** DATA RECORDS follows **
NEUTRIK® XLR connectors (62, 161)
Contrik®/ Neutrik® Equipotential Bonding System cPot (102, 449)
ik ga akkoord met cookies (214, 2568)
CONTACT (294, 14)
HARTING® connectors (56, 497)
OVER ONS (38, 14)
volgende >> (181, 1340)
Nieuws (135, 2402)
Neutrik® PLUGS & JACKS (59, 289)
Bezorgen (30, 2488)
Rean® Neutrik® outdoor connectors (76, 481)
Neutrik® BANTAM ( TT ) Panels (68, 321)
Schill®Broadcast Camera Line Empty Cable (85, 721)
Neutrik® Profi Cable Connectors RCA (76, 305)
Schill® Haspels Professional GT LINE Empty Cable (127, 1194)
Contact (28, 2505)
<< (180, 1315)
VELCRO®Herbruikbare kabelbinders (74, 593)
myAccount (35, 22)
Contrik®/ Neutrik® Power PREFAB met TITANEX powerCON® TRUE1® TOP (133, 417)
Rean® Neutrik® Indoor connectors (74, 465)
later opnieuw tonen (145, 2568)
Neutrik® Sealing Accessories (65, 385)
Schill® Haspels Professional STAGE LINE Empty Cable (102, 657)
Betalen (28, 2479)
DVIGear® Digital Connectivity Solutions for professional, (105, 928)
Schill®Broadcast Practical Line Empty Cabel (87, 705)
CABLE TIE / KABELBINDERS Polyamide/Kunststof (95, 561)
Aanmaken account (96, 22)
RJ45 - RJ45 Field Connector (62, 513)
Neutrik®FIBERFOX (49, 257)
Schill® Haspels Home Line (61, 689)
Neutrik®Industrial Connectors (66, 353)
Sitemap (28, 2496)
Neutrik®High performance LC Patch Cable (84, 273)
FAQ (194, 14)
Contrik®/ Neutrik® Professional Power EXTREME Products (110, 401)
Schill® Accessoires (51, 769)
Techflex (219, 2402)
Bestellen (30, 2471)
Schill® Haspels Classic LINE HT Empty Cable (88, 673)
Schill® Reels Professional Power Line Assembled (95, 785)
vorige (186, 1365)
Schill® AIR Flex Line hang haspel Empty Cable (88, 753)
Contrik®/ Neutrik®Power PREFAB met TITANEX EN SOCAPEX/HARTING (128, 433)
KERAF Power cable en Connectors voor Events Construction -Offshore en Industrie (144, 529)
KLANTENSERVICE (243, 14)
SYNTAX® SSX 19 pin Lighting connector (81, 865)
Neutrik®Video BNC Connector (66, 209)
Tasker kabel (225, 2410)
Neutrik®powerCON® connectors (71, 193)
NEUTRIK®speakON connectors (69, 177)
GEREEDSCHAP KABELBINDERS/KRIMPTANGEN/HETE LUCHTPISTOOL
** End of DATA RECORDS **
• WORK TO COMPLETE:
Where does the string "Empty" appear in the records? Copy every line that holds it.

• RESPONSE TO THE TASK:
Schill®Broadcast Camera Line Empty Cable (85, 721)
Schill® Haspels Professional GT LINE Empty Cable (127, 1194)
Schill® Haspels Professional STAGE LINE Empty Cable (102, 657)
Schill®Broadcast Practical Line Empty Cabel (87, 705)
Schill® Haspels Classic LINE HT Empty Cable (88, 673)
Schill® AIR Flex Line hang haspel Empty Cable (88, 753)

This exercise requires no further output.